The presence of inflammatory cells in the peritubular capillaries (PTC) represents the second lesion in the category of MVI [3]. Hidalgo et al. performed IHC for CD3, CD68 and CD56 on 18 biopsies that were diagnosed as C4d positive-AMR, C4d negative-AMR and TCMR and found an increased number of CD68⁺ macrophages (p = 0.03) and CD56⁺ NK cells (p = 0.006) in the PTC in cases of AMR, independently of C4d staining, as opposed to TCMR [17]. In a study conducted by our group using multiplex IF, we found in the PTC a higher proportion of T lymphocytes during AMR and TCMR (81.1% and 87.6% respectively), than macrophages (14% and 10.5%, respectively) and NK cells (4.8% and 2.0%, respectively). However, the density of NK cells and macrophages were significantly higher in AMR compared to TCMR (4.7 ± 1.2 vs. 1.5 ± 0.5/mm², p = 0.01 for NK cells and 11.6 ± 2.5 vs. 5.0 ± 1.5/mm², p = 0.02 for macrophages) [19]. These results were not aligned with those from an older study by Liptak et al. that used electron microscopy and showed that monocytes represented 59% of cells in the PTC, while granulocytes and lymphocytes represented 14% and 12% respectively in a series of 12 AMR biopsies [26].

Computer-assisted counting of immune cells (CD20 for B lymphocytes, CD138 for plasma cells, CD4 or CD8 for T lymphocytes, CD56 for NK cells, FoxP3 for T regulatory cells, CD68 for macrophages with pSTAT1 or cMAF, to distinguish M1 and M2 macrophages respectively) using IHC on serial sections was used to characterize inflammatory infiltrates in different types of rejection [20]. Aguado-Dominguez et al. showed that T cells and non-polarized CD68⁺ macrophages represented 40% and 36%, respectively, of the total inflammatory cells found in the interstitium during AMR [20]. When further investigating T-cell subtypes, 21% were CD4⁺, 15% CD8⁺ and 4% FOXP3+. Even though this study analyzed only the interstitial compartment, clustering analysis revealed a correlation between NK cells and active AMR. Interestingly, they found that the cellular composition greatly varied across patients within the same diagnosis category, and failed to identify a unique profile associated with a given type of rejection [20].

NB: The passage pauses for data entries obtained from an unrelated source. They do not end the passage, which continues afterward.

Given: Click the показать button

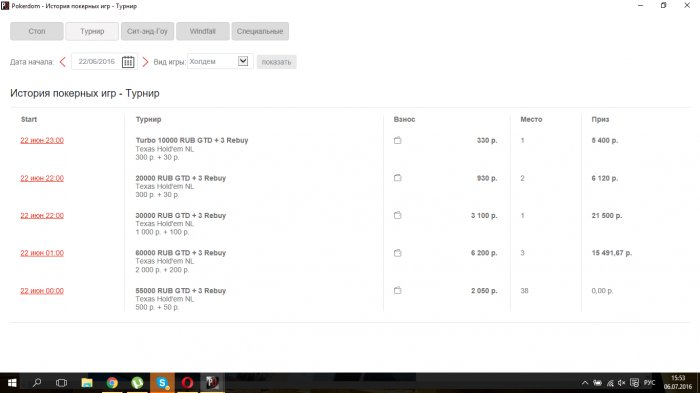Looking at the screenshot, I should click(276, 62).
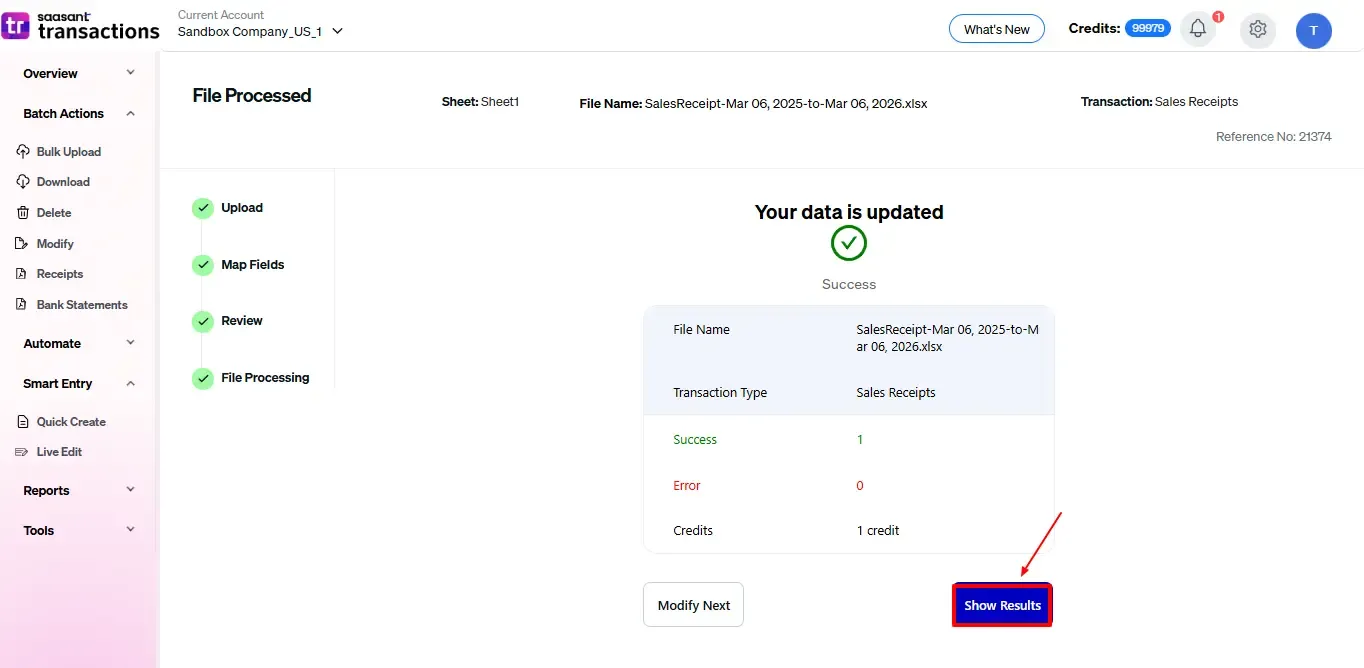1364x668 pixels.
Task: Click the Modify file icon
Action: [23, 244]
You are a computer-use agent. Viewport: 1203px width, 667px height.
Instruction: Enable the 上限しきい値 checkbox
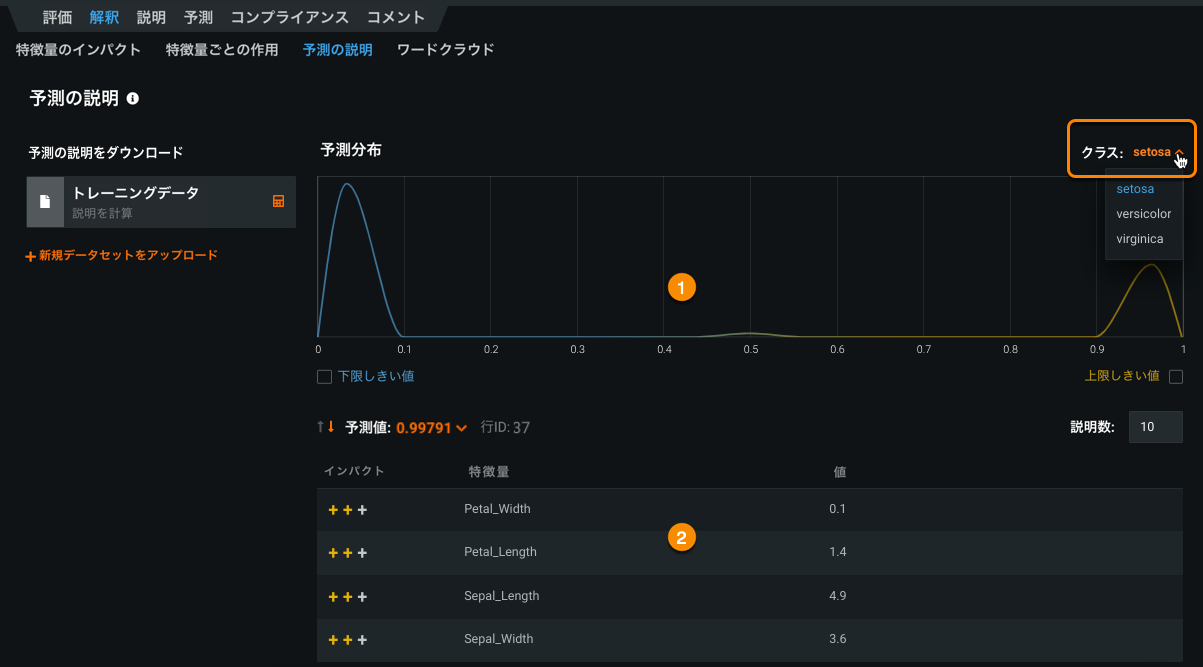coord(1176,377)
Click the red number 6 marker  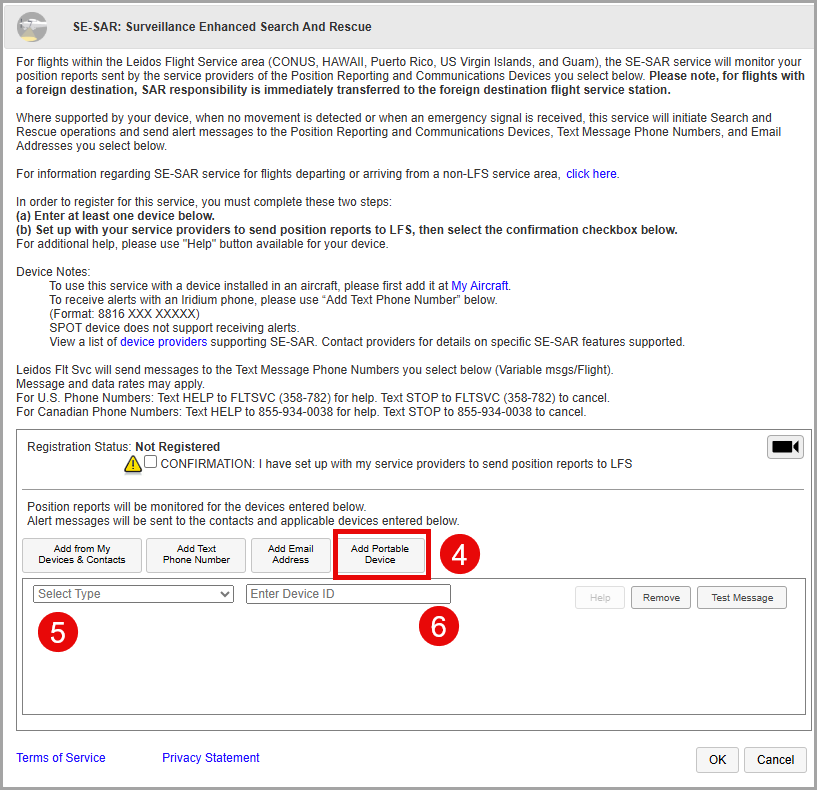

Sicard et al. automatically quantified CD20⁺ cells, CD3 + cells, CD68⁺ cells and granulocytes using conventional IHC on serial slides in 52 AMR biopsies and showed that the extent of CD68⁺ macrophage infiltration was the sole predictive factor associated with subsequent graft function. The more intense the macrophage infiltrate in the interstitium and in the PTC the greater the rate of graft loss [21]. Furthermore, patients with a high macrophage density also had higher expression of C4d and a higher score of interstitial inflammation and tubulitis according to the Banff classification [21].

The prognosis value of macrophages probably results from their instrumental role in the priming and polarization of the adaptive immune response [29–31]. From a functional point of view, macrophages have been classically divided into M1 with a pro-inflammatory phenotype, while M2 macrophages are rather considered as anti-inflammatory and pro-fibrotic [32]. Using IHC in a cohort of 55 AMR samples, Kim et al. stained M1 and M2 macrophages using MRP8/14 and CD163 markers respectively [33]. They found that glomerular M2 macrophages were associated with chronic transplant glomerulopathy and poorer graft function, whereas tubulointerstitial M2 macrophages were associated with lower MVI and lower arteritis than the M1 polarization group [33]. The group also found a trend toward longer graft survival in patients that had higher numbers of glomerular M1 (p = 0.175) [33].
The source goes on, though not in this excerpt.